Currently, amid the Covid-19 market panic, the Bitcoin market is showing impressive resilience and in fact on a bullish run following the initial collapse in mid-March. Many have put this move, which has taken Bitcoin above $9,000 down to the upcoming halving event this month.
The halving does indeed seem to be prompting the current bullish move, but its effect following the May 12 date is yet to be seen, with some actually expecting a retracement in the market price. However, in general, the market is expected to see good price movement from the halving in the months, and even years to follow.

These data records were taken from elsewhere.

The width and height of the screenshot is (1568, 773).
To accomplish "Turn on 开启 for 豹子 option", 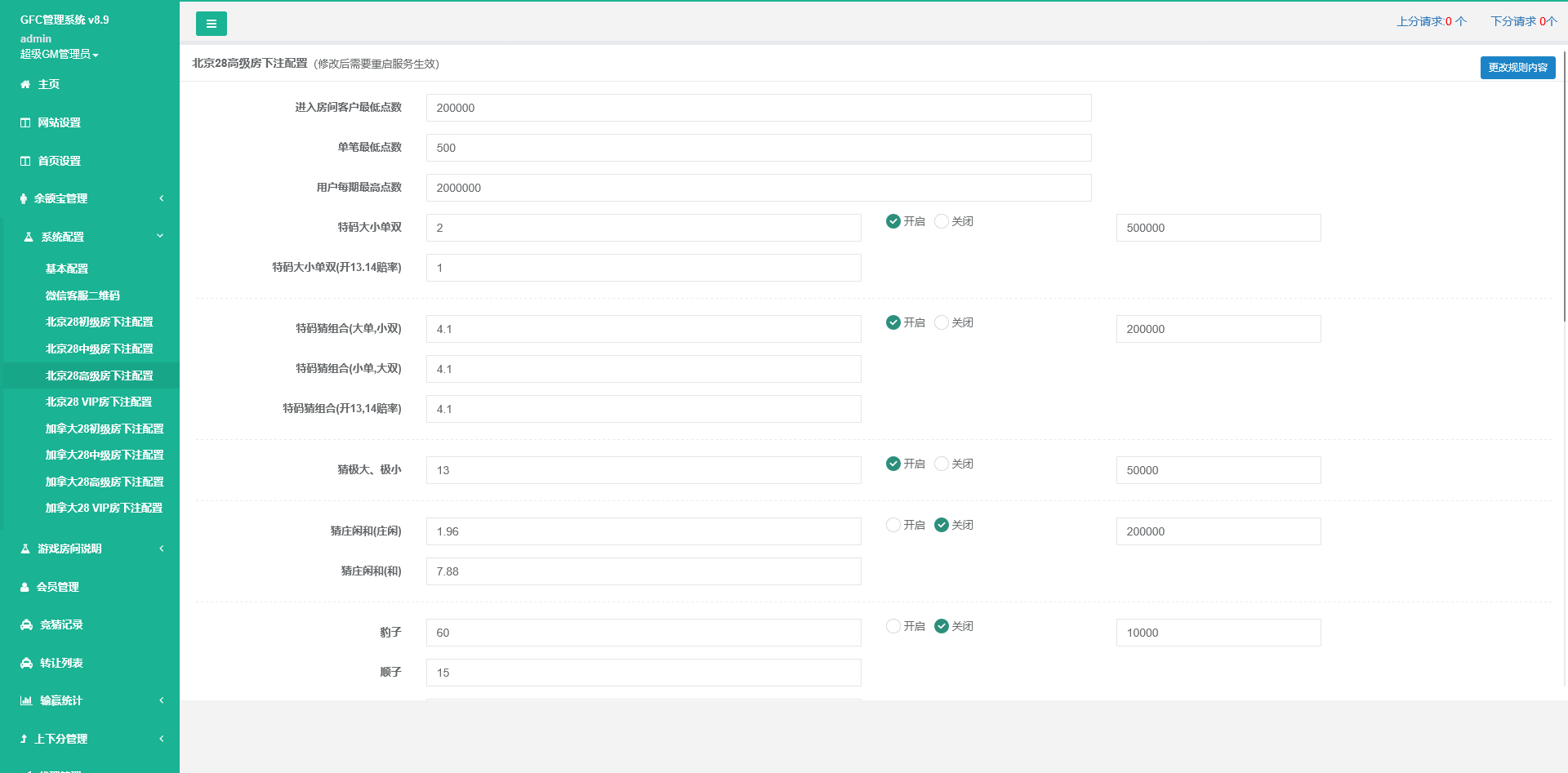I will [x=893, y=626].
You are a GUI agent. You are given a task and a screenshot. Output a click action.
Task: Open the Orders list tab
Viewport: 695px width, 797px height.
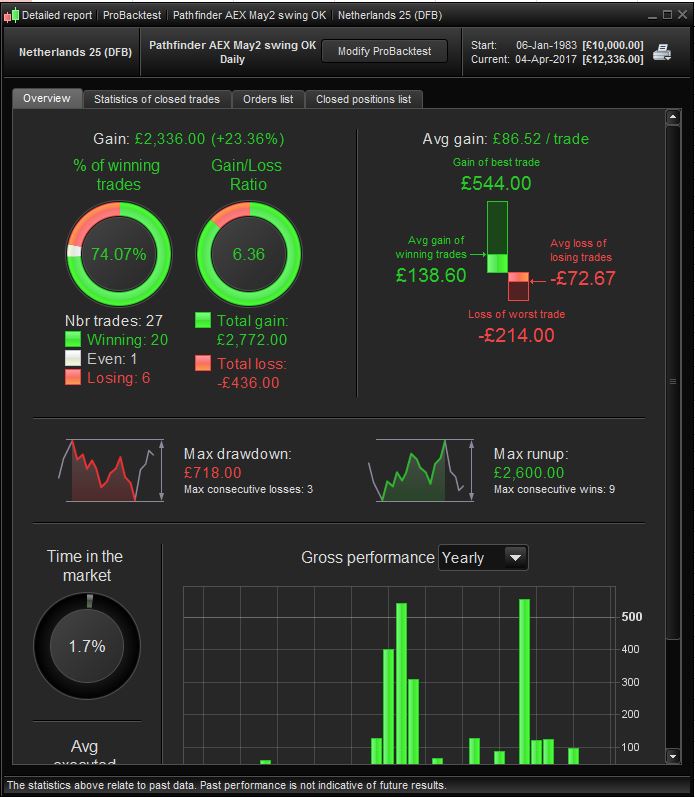tap(268, 99)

That being said, there are a number of people who actually see Bitcoin’s market halving already priced in the halving or that the halving will actually have no effect in moving the price of the coin.
Charlie Shrem is one such person who is not looking at internal Bitcoin happenings for the next bullish move, but rather externally and to the economy in a post Covid-19 world.
Combined push
For Shrem, a well known crypto pioneer, speaking at the Virtual Blockchain Week, he explained a strong bull-case for Bitcoin, saying the combination of diminishing supply from the halving, and mass quantitative easing policies, will drive prices higher over the next one to two years.
“We have two trillion dollars of money printed in the United States, people are starting to get all that money,” he said. “Also, all these people are getting their unemployment benefits probably when they’re about to go back to work and they haven’t been needing to spend much money while they’re sitting at home for the past few months.”
“And then you have the halving where the selling pressure cuts in half all of a sudden at the end of next week. A lot of the miners are amazing people and they mine for the future, but they also have costs and they have to sell. So all of a sudden that pressure is cutting in half, just cut in half, and all this money. What do you think is going to happen?”
Shrem also looked at the stock market, describing the S&P 500 as a metric that the government can manipulate “to let the people think that everything is ok”.
“The stock market, I don’t have faith in it — it’s very manipulatable. I don’t know any stocks for that reason. You’re telling me that half the country doesn’t have a job, but the stock market is making all-time highs. How is that something that we can correlate to how our economy’s actually doing?”